But please... any input is still welcome. Love this forum!


----------



## KenzoXIV (Nov 13, 2013)

Kaye-and-Alex said:


> Thank you ALL for your input. Looks like I have a lot of research to do! I don't know WHAT I am wanting to experience on this extended vacation.... I really want it ALL! We may have to a week here, a week there, a few days here.... Then our next trip over I will have a better idea of where I want to settle down.
> 
> But please... any input is still welcome. Love this forum!

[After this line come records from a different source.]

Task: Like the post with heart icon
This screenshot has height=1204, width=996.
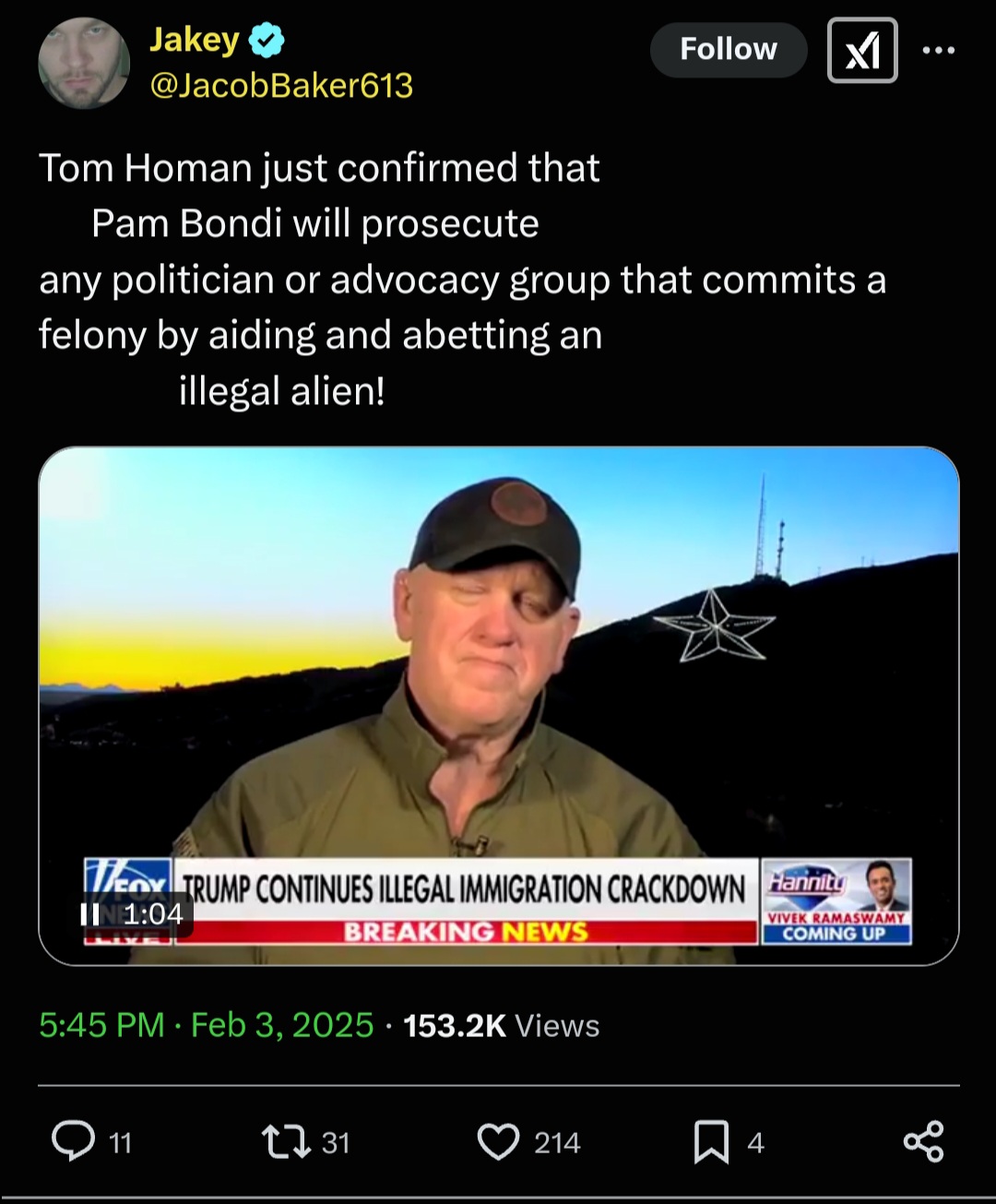Action: coord(499,1141)
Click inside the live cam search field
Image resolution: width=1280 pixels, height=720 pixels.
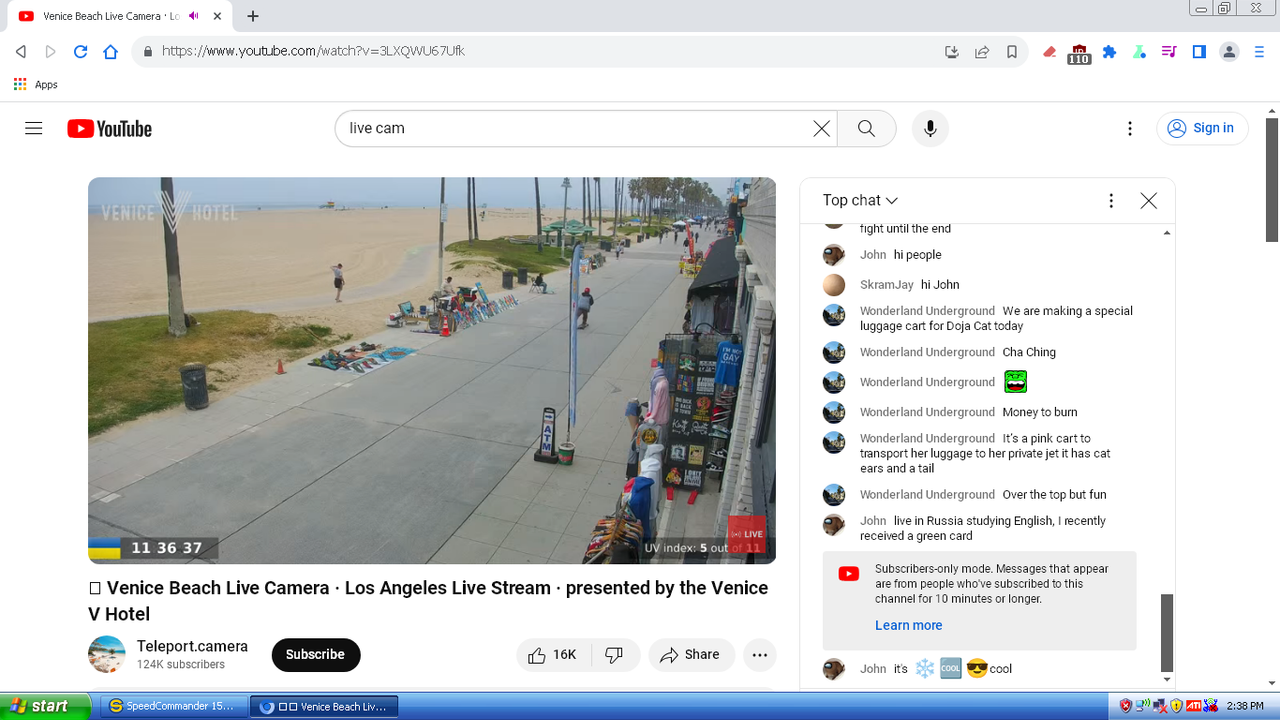570,128
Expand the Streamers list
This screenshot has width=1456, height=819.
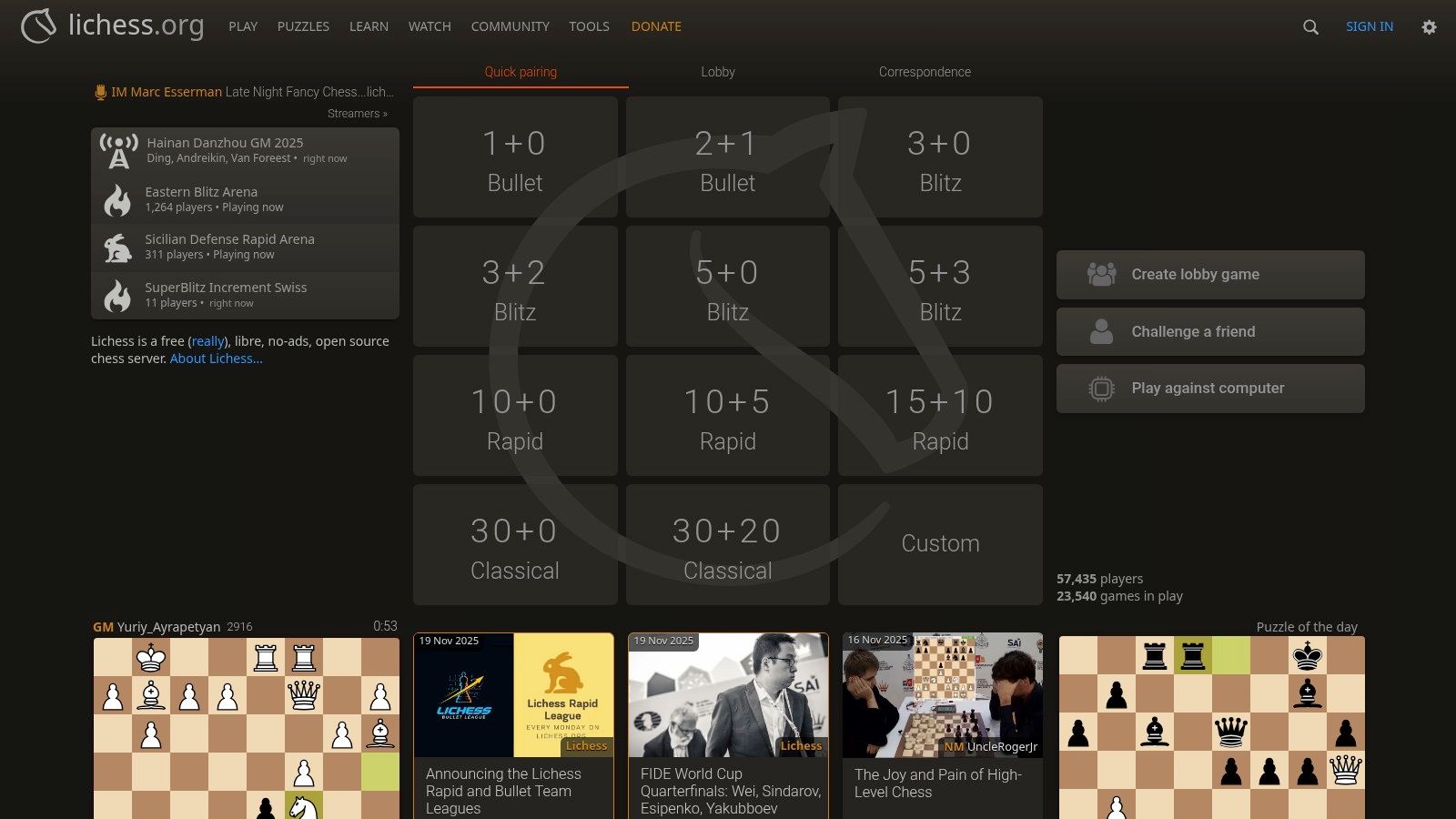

'ALL' is a big ask. There are big cities and small villages, mountain towns and ports. I would break it down into which regions have the most of what you want to see and spend a little time in each. Another little pro tip is to rent a car in the north, and then rent a car in the south. The north tends to get nervous if you tell them your planning on taking the car south.

My particular car hire company said if we were going any further south than Rome we would have to pay a premium.

Kenzo


----------



## divian082 (Aug 9, 2017)

*Sardegna*

I would like to recommend that you can stay in sardinia(englidh name),
italian name is sardegna. one of best mediterian beach you can see.
just googling 'sardegna' after you could be inspired this beautiful island and emeralda coasta. cheers! i live in castelsardo,sardegna from Hawaii,US.:music:


----------



## divian082 (Aug 9, 2017)

Sunny Day! Even Hot!!!


----------